(Your objective)
Return each line of the data below verbatim; pictures are to be left out.

Start of Source records

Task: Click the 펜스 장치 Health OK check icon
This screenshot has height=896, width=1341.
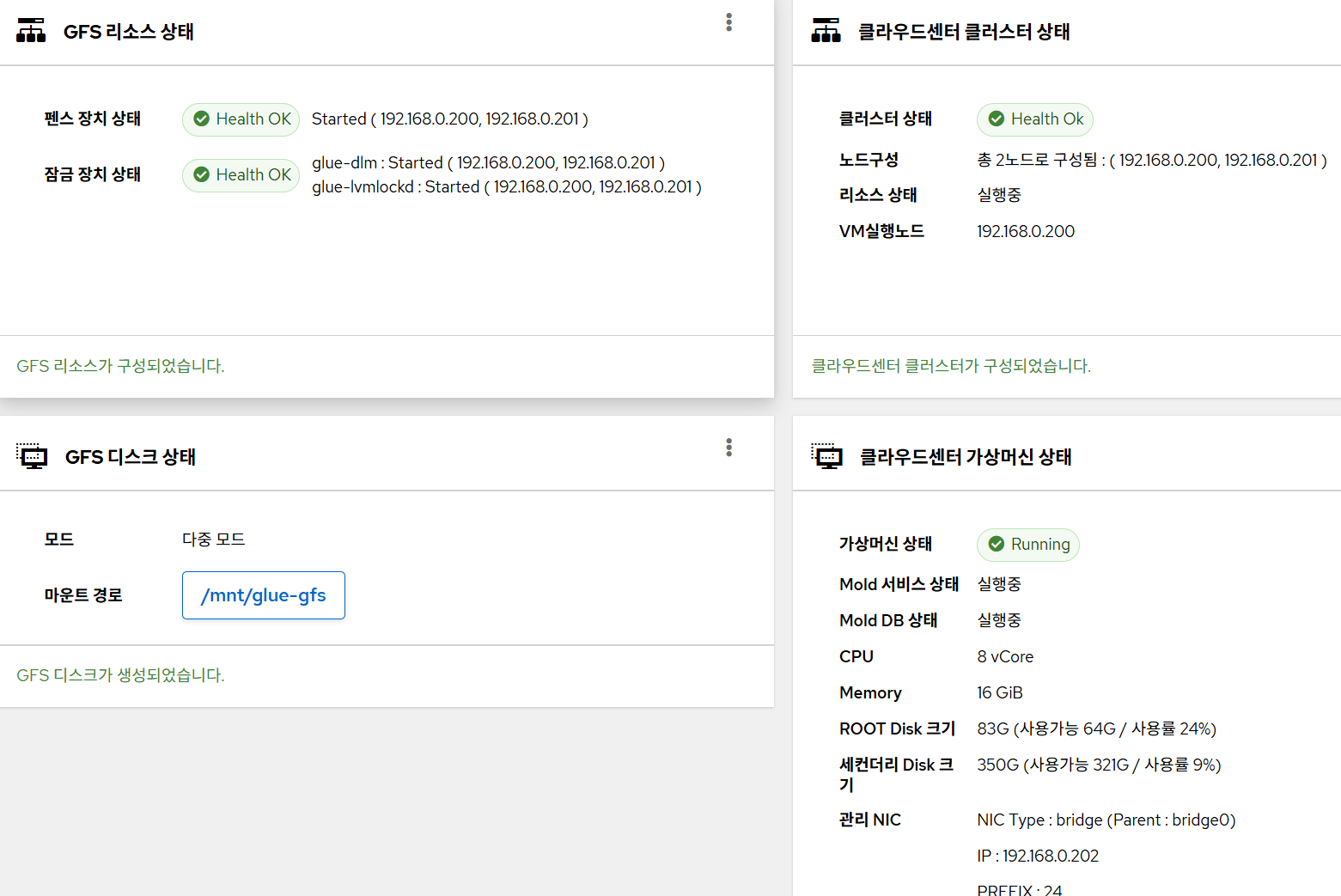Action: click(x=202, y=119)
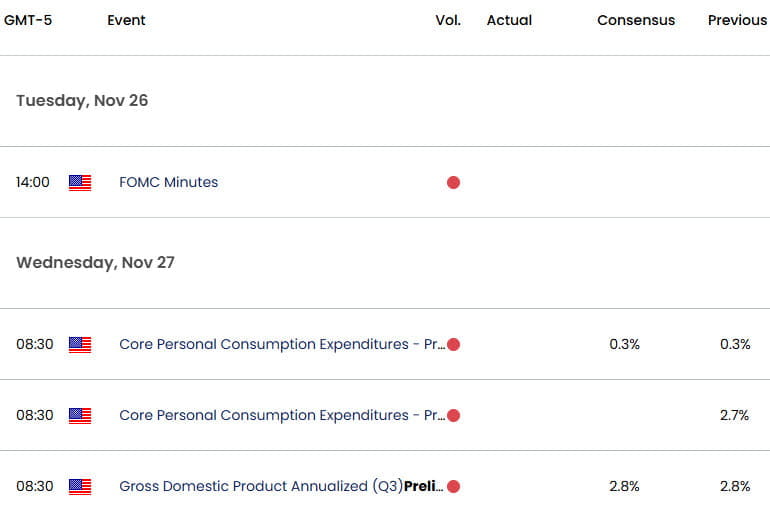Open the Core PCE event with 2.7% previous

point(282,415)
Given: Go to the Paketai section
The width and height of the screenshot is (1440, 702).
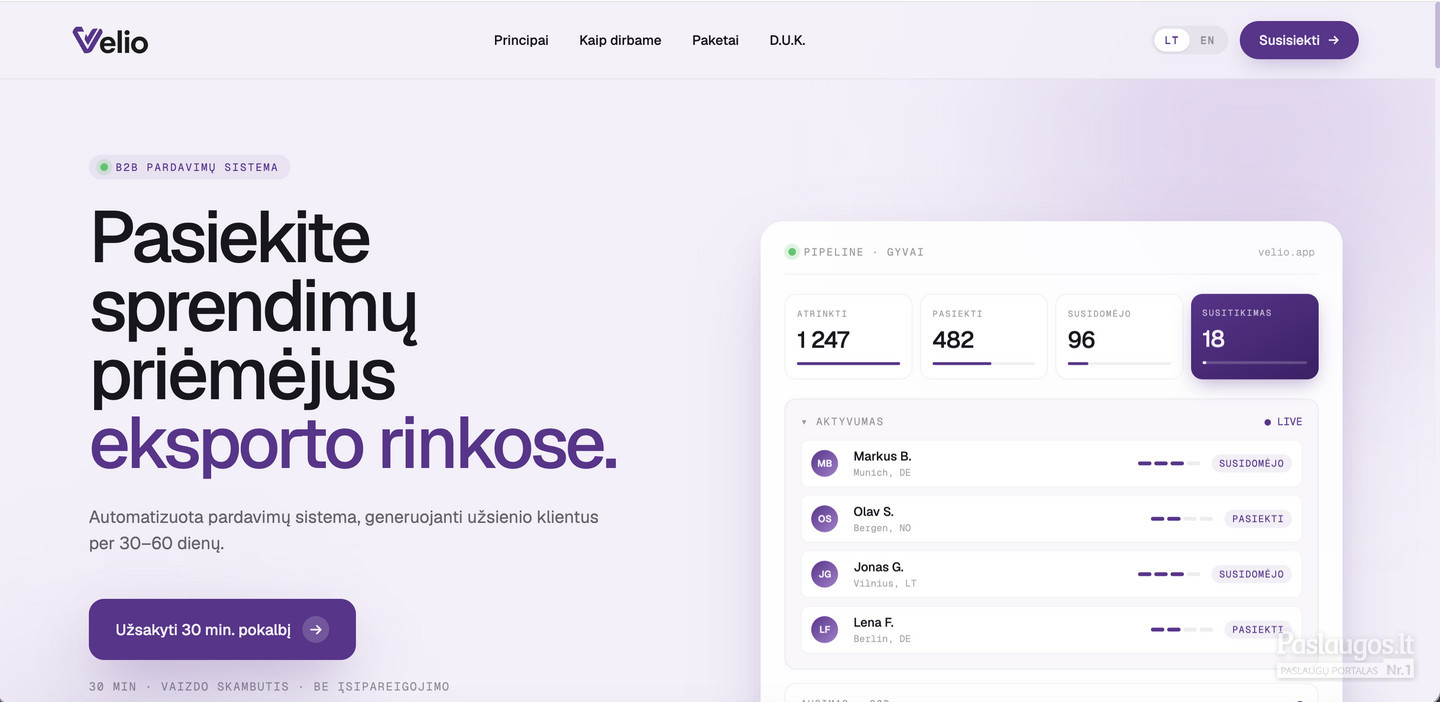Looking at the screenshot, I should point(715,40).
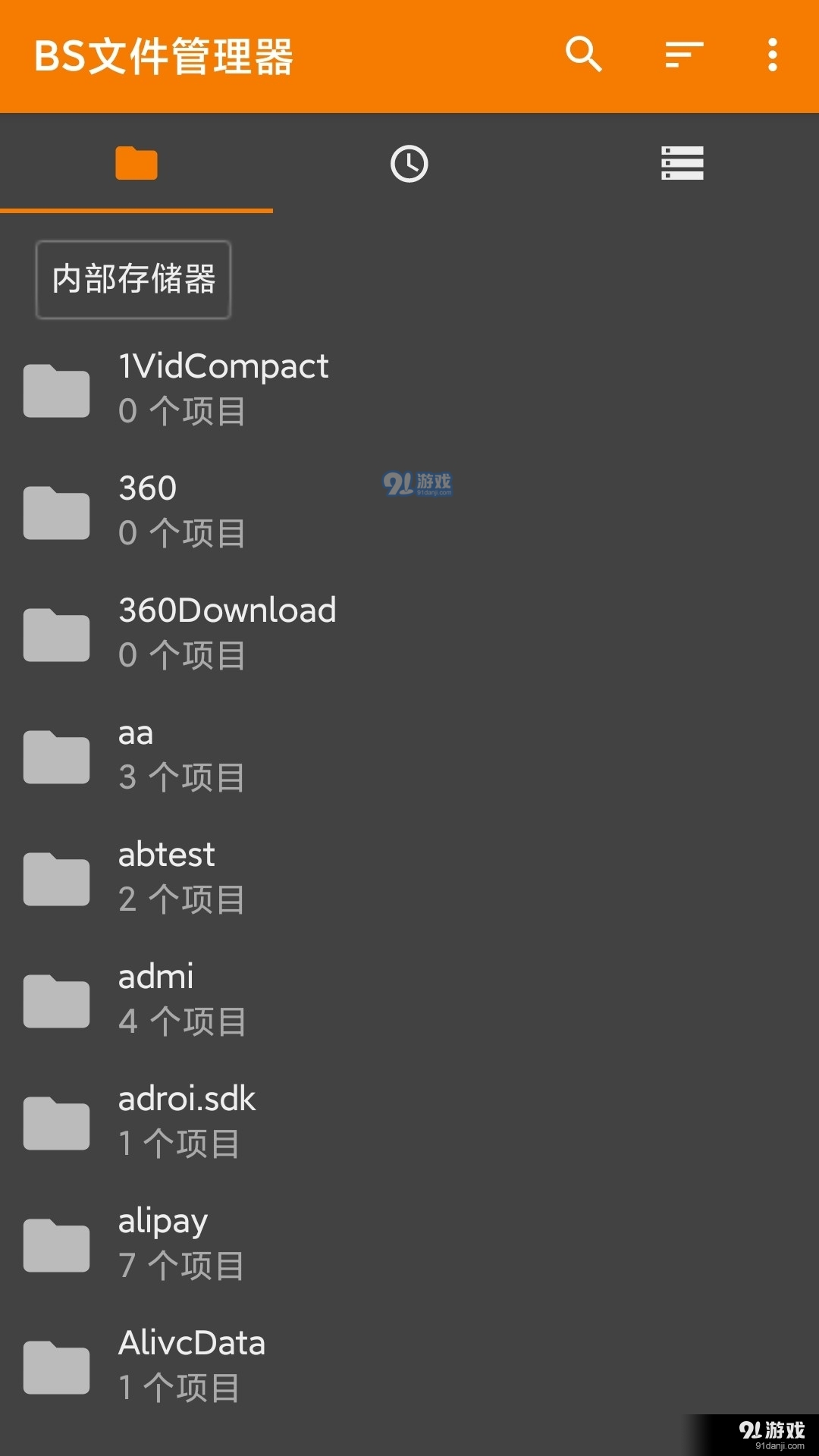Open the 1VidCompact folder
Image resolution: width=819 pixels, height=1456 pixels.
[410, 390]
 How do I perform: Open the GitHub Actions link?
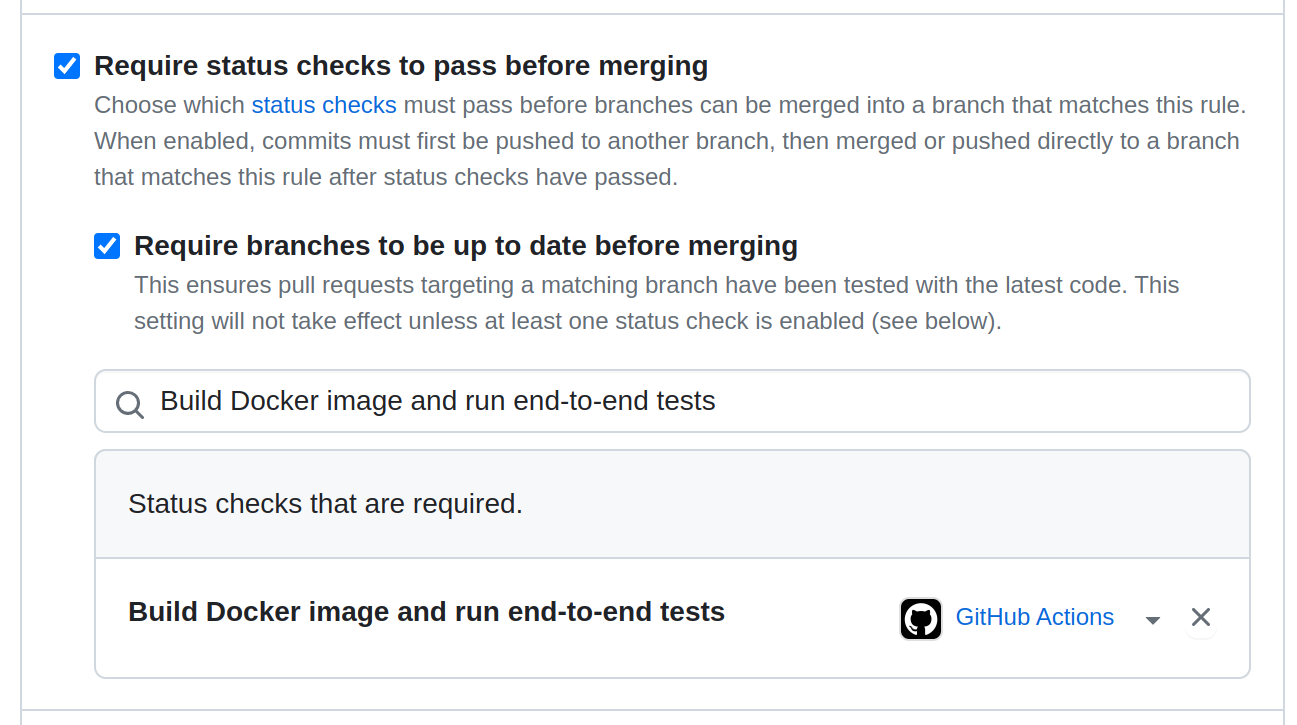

End of Source records

(Exercise answer)
Task: Click the 펜스 장치 Health OK check icon
This screenshot has height=896, width=1341.
Action: click(x=202, y=119)
Open the Core PCE event with 2.7% previous

point(282,415)
Given: Go to the Paketai section
The width and height of the screenshot is (1440, 702).
Looking at the screenshot, I should point(715,40).
Open the 1VidCompact folder
Image resolution: width=819 pixels, height=1456 pixels.
[410, 390]
 How do I perform: Open the GitHub Actions link?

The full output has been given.